*Requirement A*: Write out both records below the private cloud notes line for line, with no changes, but leave out the pictures.

------ Document segment ------

I'm at the DevOps Days conference this week, and some of my favorite sessions have been the OpenSpace collaborations. I was the scribe for the session on "Private Cloud: Myths, Facts, and Tips", so here is what we discussed:
Myth: The cloud will not fail.
Fact: It will fail, so write software that can handle failures. In fact, entire data centers will fail. Have at least two geographically remote clouds that can fail over to each other.
Tip: The Yahoo guys have found that the more technology you have to prevent a data center from failing, the more points of failure you introduce into the system. They've found that it's much more effective to make it easy to fail over to a new data center. In fact, they fail over during peak traffic times on purpose: for practice, to build confidence, and as a way to take servers out of production for a little while to upgrade them.
Tip: Infrastructure automation makes it easy to create a new backup system.
Myth: The cloud will move my enterprise forward into the future.
Fact: There are issues you have to solve first.
Tip: Teach your developers how to write stateless applications.
Tip: The chaos monkey can help your developers learn how to write stateless applications, and how to handle failures of different services.

------ Data to use ------

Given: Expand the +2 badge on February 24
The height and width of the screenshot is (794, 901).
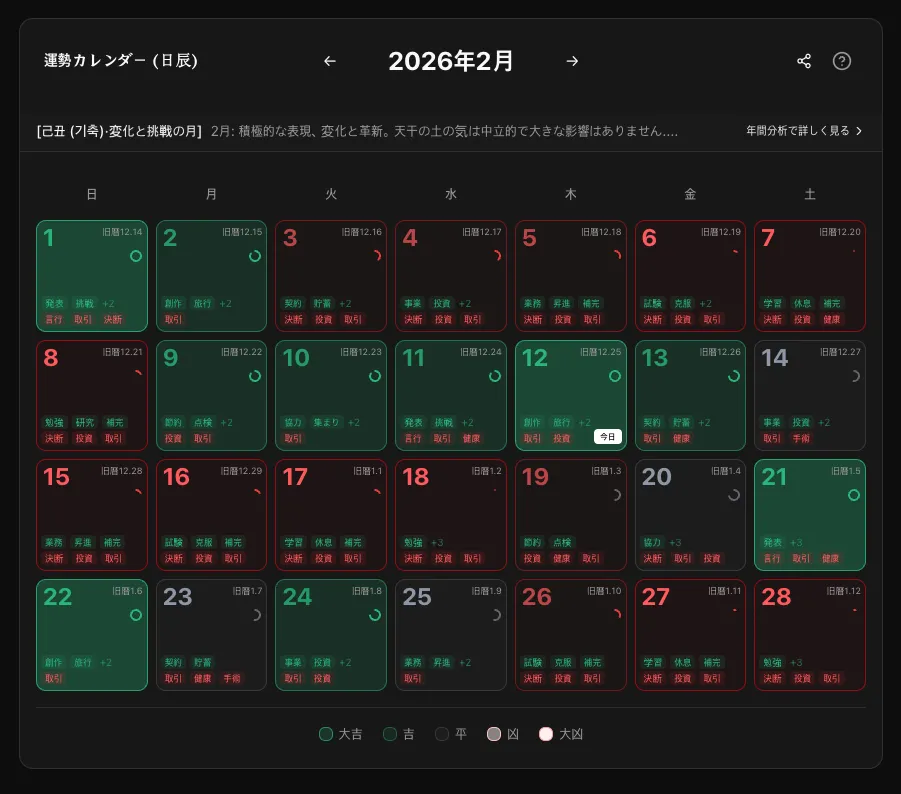Looking at the screenshot, I should click(x=344, y=661).
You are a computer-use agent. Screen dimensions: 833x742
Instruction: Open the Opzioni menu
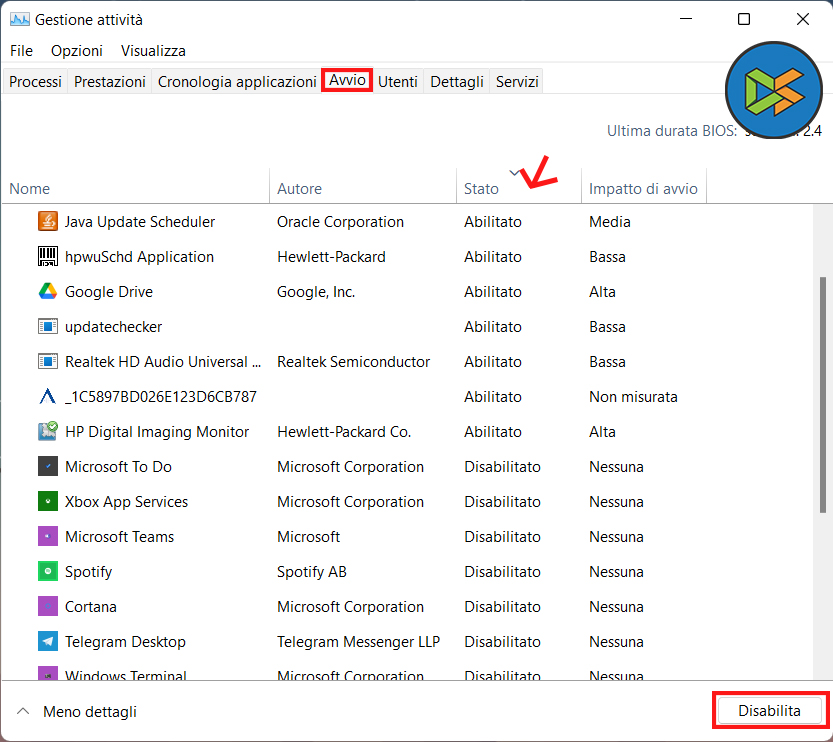77,51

------

*Requirement B*: Give back the stretch of the private cloud notes above from "I'm at the DevOps" through "to upgrade them.", word for word.

*Exercise result A*:
Given: Expand the +2 badge on February 24
The height and width of the screenshot is (794, 901).
Looking at the screenshot, I should click(x=344, y=661).
You are a computer-use agent. Screen dimensions: 833x742
Instruction: Open the Opzioni menu
77,51

*Exercise result B*:
I'm at the DevOps Days conference this week, and some of my favorite sessions have been the OpenSpace collaborations. I was the scribe for the session on "Private Cloud: Myths, Facts, and Tips", so here is what we discussed:
Myth: The cloud will not fail.
Fact: It will fail, so write software that can handle failures. In fact, entire data centers will fail. Have at least two geographically remote clouds that can fail over to each other.
Tip: The Yahoo guys have found that the more technology you have to prevent a data center from failing, the more points of failure you introduce into the system. They've found that it's much more effective to make it easy to fail over to a new data center. In fact, they fail over during peak traffic times on purpose: for practice, to build confidence, and as a way to take servers out of production for a little while to upgrade them.